# wrong eircode address and house insurance



## galway2014 (9 Feb 2017)

Hello,
I'm having difficulty getting house insurance as the eircode address for my house is incorrect. I have contacted eircode about fixing it, but it may take weeks. I don't want to take insurance out using my eircode address as the mortgage company may take issue with it. Any advice ? thanks


----------



## Boyd (9 Feb 2017)

Sorry if this sounds obvious, but why bother with Eircode at all? I got house insurance quote yesterday and just gave the "normal" address, Eircode never even came up. Why are you bothering with it at all?


----------



## galway2014 (10 Feb 2017)

unfortunately Allianz are requiring it


----------



## llgon (10 Feb 2017)

Mandatory with AIG as well.
I was in the same situation with last renewal in December.  The Eircode assigned to our house gives a different address but AIG said we must use the Eircode and that address. Post still gets to us.  Have no mortgage issue with it so far.  I didn't think Eircode were fixing these problems?


----------



## elcato (10 Feb 2017)

llgon said:


> The Eircode assigned to our house gives a different address


But does that prove that the eircode is wrong ? It may be that the underlying software used to check it is wrong. I guess if it is though that the insurance company would be thinking somethings afoot.


----------



## Leo (10 Feb 2017)

If you use the map feature on the Eircode site to find does that give you the value they're expecting?

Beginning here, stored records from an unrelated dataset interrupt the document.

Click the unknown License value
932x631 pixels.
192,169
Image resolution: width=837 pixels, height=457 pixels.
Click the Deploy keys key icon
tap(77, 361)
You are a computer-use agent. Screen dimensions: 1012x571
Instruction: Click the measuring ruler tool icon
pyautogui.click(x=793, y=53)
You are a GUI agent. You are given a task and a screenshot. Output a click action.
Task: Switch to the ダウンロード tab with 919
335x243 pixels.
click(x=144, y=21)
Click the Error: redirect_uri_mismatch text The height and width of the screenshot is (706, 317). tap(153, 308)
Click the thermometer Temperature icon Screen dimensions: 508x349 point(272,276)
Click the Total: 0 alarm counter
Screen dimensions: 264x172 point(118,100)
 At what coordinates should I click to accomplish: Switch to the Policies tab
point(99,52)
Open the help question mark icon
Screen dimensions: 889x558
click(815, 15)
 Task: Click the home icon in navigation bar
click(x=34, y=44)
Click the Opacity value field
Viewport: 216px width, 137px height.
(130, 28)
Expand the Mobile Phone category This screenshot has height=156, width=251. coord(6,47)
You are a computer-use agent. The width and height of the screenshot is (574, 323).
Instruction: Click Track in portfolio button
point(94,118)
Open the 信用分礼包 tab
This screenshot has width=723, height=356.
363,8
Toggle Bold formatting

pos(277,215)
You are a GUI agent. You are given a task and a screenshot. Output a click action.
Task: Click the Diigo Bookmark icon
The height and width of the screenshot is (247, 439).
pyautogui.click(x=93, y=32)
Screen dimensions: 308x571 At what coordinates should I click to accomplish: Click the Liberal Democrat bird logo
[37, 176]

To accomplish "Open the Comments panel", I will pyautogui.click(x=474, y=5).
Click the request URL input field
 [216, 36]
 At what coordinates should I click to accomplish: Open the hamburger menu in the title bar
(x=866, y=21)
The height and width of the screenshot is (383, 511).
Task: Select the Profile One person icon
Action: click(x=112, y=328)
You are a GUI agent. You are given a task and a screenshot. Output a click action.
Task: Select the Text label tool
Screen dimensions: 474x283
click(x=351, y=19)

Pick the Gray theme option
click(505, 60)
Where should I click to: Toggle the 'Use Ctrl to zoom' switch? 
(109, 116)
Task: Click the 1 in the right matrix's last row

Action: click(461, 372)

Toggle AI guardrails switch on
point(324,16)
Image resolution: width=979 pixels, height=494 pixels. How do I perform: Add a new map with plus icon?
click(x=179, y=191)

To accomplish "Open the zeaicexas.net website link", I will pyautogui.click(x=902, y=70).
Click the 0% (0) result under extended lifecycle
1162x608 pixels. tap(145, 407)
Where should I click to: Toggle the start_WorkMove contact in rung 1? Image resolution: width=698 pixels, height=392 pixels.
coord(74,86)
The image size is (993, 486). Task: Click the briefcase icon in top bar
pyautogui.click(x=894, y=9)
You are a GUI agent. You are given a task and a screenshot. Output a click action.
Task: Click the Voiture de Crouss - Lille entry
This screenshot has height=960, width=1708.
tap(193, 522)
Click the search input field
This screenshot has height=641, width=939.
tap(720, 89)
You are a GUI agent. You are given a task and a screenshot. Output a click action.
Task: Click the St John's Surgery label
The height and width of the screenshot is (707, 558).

Alternatively phone the companies or a broker directly for a quote. Most are just using the Eircode as a means of ensuring the data entered on the web forms is accurate and matches a known address.


----------



## llgon (10 Feb 2017)

Leo said:


> If you use the map feature on the Eircode site to find does that give you the value they're expecting?



In my case when my house is identified on the map the Eircode is given with an address that is incorrect.  I've tried it from multiple devices so I don't think it's a software issue.

I believe this is quite a common problem in rural areas as Eircode used information from a variety of old databases without sufficient checks to see if the information was correct.


----------



## galway2014 (19 Feb 2017)

just to follow up on this, i managed to get coverage from allianz through a broker who did not request my eircode, however the premium was higher that the online quote. I did contact geodirectory (the company who manage the eircode database) they have recognised the mistake and have updated the eircode database to reflect the correct eircode.


----------